INPUT DATA —
========

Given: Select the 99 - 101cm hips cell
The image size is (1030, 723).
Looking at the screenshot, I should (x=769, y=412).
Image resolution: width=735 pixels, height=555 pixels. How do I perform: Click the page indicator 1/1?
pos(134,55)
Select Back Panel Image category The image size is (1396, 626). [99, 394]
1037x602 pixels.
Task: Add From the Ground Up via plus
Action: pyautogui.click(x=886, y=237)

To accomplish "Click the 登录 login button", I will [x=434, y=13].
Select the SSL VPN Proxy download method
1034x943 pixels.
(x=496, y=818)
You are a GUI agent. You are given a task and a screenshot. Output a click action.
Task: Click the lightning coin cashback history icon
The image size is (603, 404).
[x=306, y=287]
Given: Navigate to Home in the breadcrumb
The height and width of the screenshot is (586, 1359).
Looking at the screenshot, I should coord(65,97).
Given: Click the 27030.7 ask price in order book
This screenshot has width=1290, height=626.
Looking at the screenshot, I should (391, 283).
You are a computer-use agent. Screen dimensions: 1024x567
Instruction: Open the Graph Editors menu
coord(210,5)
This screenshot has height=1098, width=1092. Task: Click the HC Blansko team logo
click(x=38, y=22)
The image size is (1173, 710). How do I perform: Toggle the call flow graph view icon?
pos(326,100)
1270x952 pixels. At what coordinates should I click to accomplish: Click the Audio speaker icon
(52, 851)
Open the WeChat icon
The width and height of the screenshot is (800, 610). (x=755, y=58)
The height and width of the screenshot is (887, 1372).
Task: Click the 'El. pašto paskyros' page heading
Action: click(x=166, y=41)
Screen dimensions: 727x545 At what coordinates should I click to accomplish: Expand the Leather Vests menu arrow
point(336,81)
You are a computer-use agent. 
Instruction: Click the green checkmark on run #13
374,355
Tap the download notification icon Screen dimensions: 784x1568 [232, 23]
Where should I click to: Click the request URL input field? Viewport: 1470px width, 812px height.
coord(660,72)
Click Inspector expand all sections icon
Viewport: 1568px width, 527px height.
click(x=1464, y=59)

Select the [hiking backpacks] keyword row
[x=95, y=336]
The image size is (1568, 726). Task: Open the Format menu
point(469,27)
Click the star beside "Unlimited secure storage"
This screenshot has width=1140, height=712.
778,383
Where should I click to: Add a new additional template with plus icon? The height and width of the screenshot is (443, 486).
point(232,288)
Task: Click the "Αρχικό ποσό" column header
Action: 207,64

========

WHAT TO PRODUCE — All entries are to be retyped with no difference from the original.

COMPLETED EXERCISE —
Given: Select the 99 - 101cm hips cell
The image size is (1030, 723).
Looking at the screenshot, I should (x=769, y=412).
Image resolution: width=735 pixels, height=555 pixels. How do I perform: Click the page indicator 1/1?
pos(134,55)
Select Back Panel Image category The image size is (1396, 626). [99, 394]
1037x602 pixels.
Task: Add From the Ground Up via plus
Action: pyautogui.click(x=886, y=237)

To accomplish "Click the 登录 login button", I will [x=434, y=13].
Select the SSL VPN Proxy download method
1034x943 pixels.
(x=496, y=818)
You are a GUI agent. You are given a task and a screenshot. Output a click action.
Task: Click the lightning coin cashback history icon
The image size is (603, 404).
[x=306, y=287]
Given: Navigate to Home in the breadcrumb
The height and width of the screenshot is (586, 1359).
Looking at the screenshot, I should coord(65,97).
Given: Click the 27030.7 ask price in order book
This screenshot has width=1290, height=626.
Looking at the screenshot, I should (391, 283).
You are a computer-use agent. Screen dimensions: 1024x567
Instruction: Open the Graph Editors menu
coord(210,5)
This screenshot has height=1098, width=1092. Task: Click the HC Blansko team logo
click(x=38, y=22)
The image size is (1173, 710). How do I perform: Toggle the call flow graph view icon?
pos(326,100)
1270x952 pixels. At what coordinates should I click to accomplish: Click the Audio speaker icon
(52, 851)
Open the WeChat icon
The width and height of the screenshot is (800, 610). (x=755, y=58)
The height and width of the screenshot is (887, 1372).
Task: Click the 'El. pašto paskyros' page heading
Action: click(x=166, y=41)
Screen dimensions: 727x545 At what coordinates should I click to accomplish: Expand the Leather Vests menu arrow
point(336,81)
You are a computer-use agent. 
Instruction: Click the green checkmark on run #13
374,355
Tap the download notification icon Screen dimensions: 784x1568 [232, 23]
Where should I click to: Click the request URL input field? Viewport: 1470px width, 812px height.
coord(660,72)
Click Inspector expand all sections icon
Viewport: 1568px width, 527px height.
click(x=1464, y=59)

Select the [hiking backpacks] keyword row
[x=95, y=336]
The image size is (1568, 726). Task: Open the Format menu
point(469,27)
Click the star beside "Unlimited secure storage"
This screenshot has width=1140, height=712.
778,383
Where should I click to: Add a new additional template with plus icon? The height and width of the screenshot is (443, 486).
point(232,288)
Task: Click the "Αρχικό ποσό" column header
Action: 207,64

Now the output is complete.